1930’s Hollywood introduced us to many of the greatest actresses of all time. There was a wealth of female film talent during this decade and they have all earned the right to be remembered as a permanent part of Hollywood history.
The following actresses, in no particular order, represent just a sampling of the talent that women brought to the silver screen during the 1930’s. For film fans of any generation, you would be doing yourself a huge favor by viewing as many of their pictures as possible. Take the time to view not only the 1930’s film suggestions for these great actresses, but those film’s made throughout their career’s.
Jean Harlow – Considered by the American Film Institute to be one of the greatest movie stars of all time. Harlow’s first major role was in Howard Hughes’ 1930 World War I epic Hell’s Angels. Her early films capitalized on her charismatic sex appeal and “laughing vamp” image.
In her early films, Harlow was severely criticized by the critics as having little acting talent, but none would deny her immense screen presence and appeal. The audiences loved her.
In 1932 Hughes would sell the rights to the beauty with the “platinum blonde” hair to MGM Studio’s for $30,000. It was at MGM where she learned to develop her acting skill, was cast in more substantial roles, and became a major star.
Sadly, Jean Harlow’s star would shine for far too short a time as she died from apparent kidney failure in Los Angeles at the age of 26. She is buried in Forest Lawn Memorial Park in the gown she wore in the film Libeled Lady. Her co-star in the picture, William Powell, was the love of her life who in her hands placed a farewell note that read, “Goodnight, my dearest darling.”
Jean Harlow quotes:
“No one ever expects a great lay to pay all the bills.”
“Underwear makes me uncomfortable and besides my parts have to breathe.”
Greta Garbo – This Swedish born actress is an absolute icon of film with her popularity traversing both the silent era and classical period. The American Film Institute has declared Greta Garbo as one of the greatest female stars in history. She was one of the few silent screen actresses to successfully make the transition to talking pictures. Her first speaking role was in 1930’s Anna Christie for which she received her first of four Academy Award nominations.
1931’s Mata Hari, and 1932’s Grand Hotel would create a phenomenon known as “Garbomania.” Her immense popularity was, in part, due to her personal desire to lead a very private life. A desire that would only increase the public’s interest in the great actress. Greta Garbo’s somber and melancholic image would dampen the stars popularity for a period during the mid-1930’s, but this would soon disappear with her 1939 comeback comedy Ninotchka.
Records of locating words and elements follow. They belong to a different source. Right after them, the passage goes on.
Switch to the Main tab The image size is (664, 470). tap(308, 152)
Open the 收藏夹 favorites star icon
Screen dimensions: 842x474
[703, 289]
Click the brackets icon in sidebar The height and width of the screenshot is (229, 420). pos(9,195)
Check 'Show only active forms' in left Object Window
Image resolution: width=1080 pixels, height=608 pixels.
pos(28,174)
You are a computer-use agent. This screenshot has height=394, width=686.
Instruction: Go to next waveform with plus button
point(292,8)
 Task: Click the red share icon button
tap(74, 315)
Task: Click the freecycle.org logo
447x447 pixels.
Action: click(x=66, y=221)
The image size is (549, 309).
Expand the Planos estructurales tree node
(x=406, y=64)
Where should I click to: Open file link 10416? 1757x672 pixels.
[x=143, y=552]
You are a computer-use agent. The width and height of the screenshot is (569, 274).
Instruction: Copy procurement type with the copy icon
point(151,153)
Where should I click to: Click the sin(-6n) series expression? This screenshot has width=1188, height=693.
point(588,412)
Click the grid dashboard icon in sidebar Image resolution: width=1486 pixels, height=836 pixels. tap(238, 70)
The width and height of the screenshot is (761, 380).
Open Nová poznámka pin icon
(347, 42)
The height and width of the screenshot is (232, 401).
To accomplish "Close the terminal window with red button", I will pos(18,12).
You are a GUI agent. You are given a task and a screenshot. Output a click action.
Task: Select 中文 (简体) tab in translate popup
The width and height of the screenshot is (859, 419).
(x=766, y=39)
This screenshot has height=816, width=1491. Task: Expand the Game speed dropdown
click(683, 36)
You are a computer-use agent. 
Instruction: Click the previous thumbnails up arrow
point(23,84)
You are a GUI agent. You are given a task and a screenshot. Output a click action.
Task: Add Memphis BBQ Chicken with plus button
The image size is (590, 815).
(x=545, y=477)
While romantically linked to a number of men and women, Garbo never married, had no children and lived most of her life alone. Greta Garbo died in 1990, at the age of 84, in a New York hospital of pneumonia and renal failure.
Greta Garbo quotes:
“I never said ‘I want to be alone,’ I only said ‘I want to be let alone.’ This is all the difference.”
“There are many things in your heart you can never tell to another person. They are you, your private joys and sorrows, and you can never tell them. You cheapen yourself, the inside of yourself, when you tell them.”
“Life would be so wonderful if we only knew what to do with it.”
Carole Lombard – Also found on the American Film Institutes list of the greatest stars of all time. She is most frequently remembered for her comedic talent having starred in numerous screwball comedies during the 1930’s.
By the end of the decade, Lombard was the highest-paid star in Hollywood earning nearly $500,000 per year. Tragically, Lombard would also die at far too young an age. A plane crash claimed her life at the age of 33.
English author, playwright, and literary critic Graham Greene described Carole Lombard as the, “Platinum blonde, with a heart-shaped face, delicate, impish features and a figure made to be swathed in silver lamé, she wriggled expressively through such classics of hysteria as Twentieth Century and My Man Godfrey.”
Carole Lombard was loved off-screen every bit as much as on-screen due to her warm personality and earthy sense of humor. At the time of her death, Lombard was married to Clark Gable, living a happy life with the two stars raising chickens and horses on their California ranch.
Carole Lombard quotes:
“I can’t imagine a duller fate than being the best dressed woman in reality. When I want to do something I don’t pause to contemplate whether I’m exquisitely gowned. I want to live, not pose!”
“Bill Powell is the only intelligent actor I’ve ever met.”